Kayla mengerjap. Ia ingin membalas tatapan Angga, menyembunyikan rasa takut untuk mengingat kejadian memalukan itu, tapi ternyata kali ini ia sedang mengizinkan dirinya untuk menjadi lemah. Kayla menunduk ketika Dipta beralih berdiri di depannya sambil membalas tatapan Angga.

Pak Birin yang duduk di sebelahnya menggeleng kecil. "Angga, tentu kamu sudah tau apa yang terjadi dengan sekolah sebelah. Dan kami tidak ingin murid SMA Pradana ikut-ikutan—"

"Tapi kenyataannya saya memang bergabung dengan mereka sudah sejak lama, Pak," potong Angga.

"Kenapa kamu melakukannya?"

"Saya rasa Bapak tidak punya hak untuk mengetahui alasan saya memakai narkoba. Kalau Bapak memang mau bawa saya ke kantor polisi, saya siap."

"Tidak mudah untuk kami memutuskan hal itu, Angga," ujar Pak Surya.

"Kenapa, Pak?
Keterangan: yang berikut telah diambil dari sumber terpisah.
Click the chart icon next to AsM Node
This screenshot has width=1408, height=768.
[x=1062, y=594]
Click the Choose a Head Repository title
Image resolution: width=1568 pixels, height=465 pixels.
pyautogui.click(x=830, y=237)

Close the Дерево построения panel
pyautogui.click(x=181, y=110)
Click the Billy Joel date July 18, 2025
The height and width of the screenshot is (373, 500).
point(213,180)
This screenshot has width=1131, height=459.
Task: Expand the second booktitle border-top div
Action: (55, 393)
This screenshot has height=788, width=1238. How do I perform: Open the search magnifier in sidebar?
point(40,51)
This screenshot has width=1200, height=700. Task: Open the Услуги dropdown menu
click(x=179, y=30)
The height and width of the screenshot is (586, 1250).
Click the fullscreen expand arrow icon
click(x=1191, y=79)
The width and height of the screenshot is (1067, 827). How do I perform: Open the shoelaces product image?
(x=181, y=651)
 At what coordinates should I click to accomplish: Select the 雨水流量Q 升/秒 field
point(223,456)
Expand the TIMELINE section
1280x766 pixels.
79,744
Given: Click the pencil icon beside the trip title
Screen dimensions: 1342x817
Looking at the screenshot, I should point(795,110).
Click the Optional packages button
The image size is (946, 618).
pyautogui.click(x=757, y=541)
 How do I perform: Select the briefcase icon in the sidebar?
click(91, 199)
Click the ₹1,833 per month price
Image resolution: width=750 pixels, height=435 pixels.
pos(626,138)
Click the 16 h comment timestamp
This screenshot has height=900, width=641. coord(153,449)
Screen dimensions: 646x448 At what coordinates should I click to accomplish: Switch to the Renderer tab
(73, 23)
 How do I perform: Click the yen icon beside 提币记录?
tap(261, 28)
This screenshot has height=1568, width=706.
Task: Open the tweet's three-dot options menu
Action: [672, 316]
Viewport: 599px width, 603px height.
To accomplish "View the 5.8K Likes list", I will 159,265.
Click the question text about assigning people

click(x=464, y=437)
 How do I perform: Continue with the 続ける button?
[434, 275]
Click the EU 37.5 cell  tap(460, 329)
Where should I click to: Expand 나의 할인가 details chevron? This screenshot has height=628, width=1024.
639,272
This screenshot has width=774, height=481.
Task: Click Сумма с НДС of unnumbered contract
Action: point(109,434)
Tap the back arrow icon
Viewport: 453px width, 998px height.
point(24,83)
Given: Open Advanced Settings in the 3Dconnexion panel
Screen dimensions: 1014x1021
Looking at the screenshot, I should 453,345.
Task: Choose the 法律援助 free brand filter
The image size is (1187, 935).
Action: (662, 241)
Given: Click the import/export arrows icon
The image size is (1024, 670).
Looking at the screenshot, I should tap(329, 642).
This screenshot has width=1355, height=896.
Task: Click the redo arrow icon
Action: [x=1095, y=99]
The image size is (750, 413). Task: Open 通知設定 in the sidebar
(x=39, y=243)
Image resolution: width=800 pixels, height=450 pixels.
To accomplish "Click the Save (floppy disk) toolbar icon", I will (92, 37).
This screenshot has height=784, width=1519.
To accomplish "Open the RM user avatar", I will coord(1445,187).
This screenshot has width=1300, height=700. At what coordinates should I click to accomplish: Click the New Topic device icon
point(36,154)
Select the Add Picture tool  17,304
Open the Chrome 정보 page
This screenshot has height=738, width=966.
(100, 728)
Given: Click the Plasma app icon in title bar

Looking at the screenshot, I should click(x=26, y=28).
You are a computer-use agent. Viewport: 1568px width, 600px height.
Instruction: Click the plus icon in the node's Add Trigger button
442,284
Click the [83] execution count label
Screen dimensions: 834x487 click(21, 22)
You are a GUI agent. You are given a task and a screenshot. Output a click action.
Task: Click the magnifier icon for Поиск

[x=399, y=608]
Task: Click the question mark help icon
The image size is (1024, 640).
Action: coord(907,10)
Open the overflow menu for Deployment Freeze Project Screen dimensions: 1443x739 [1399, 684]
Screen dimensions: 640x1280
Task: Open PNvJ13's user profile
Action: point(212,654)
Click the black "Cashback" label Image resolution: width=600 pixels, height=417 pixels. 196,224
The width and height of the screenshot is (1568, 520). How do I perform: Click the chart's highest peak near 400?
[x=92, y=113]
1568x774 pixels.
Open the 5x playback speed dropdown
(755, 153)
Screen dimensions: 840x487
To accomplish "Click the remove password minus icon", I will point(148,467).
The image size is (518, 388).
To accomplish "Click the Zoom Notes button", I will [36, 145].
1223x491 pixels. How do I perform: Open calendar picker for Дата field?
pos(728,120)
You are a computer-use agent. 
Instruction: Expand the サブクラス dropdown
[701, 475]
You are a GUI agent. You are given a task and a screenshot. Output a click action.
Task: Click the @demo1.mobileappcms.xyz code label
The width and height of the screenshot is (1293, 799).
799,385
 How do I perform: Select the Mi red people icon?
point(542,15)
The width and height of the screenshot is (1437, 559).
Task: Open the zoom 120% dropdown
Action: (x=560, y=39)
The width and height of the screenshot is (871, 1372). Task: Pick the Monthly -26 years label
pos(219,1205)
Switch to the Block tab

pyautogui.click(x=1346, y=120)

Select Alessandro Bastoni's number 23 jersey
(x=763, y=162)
Apa karena bapak takut nama SMA Pradana tercemar hanya karena satu anak pemakai narkoba seperti saya?" Cowok itu tersenyum kecil. "Lalu, sekarang keputusan Bapak apa? Saya sudah ada di depan Bapak, Bapak juga sudah tau siapa pemakai narkoba di sekolah ini."

Angga menyenderkan punggungnya ke kursi. Bersikap tenang seolah di sini bukanlah dirinya yang sedang dihakimi. "Biarkan pemakai narkoba ini bersekolah di sini sampai lulus, atau keluarkan dia dengan alasan telah memakai narkoba? Ya, pasti Bapak tau akibatnya kalau bapak memilih opsi ke dua." Sudut bibirnya terangkat. "Nama sekolah ini akan tercemar."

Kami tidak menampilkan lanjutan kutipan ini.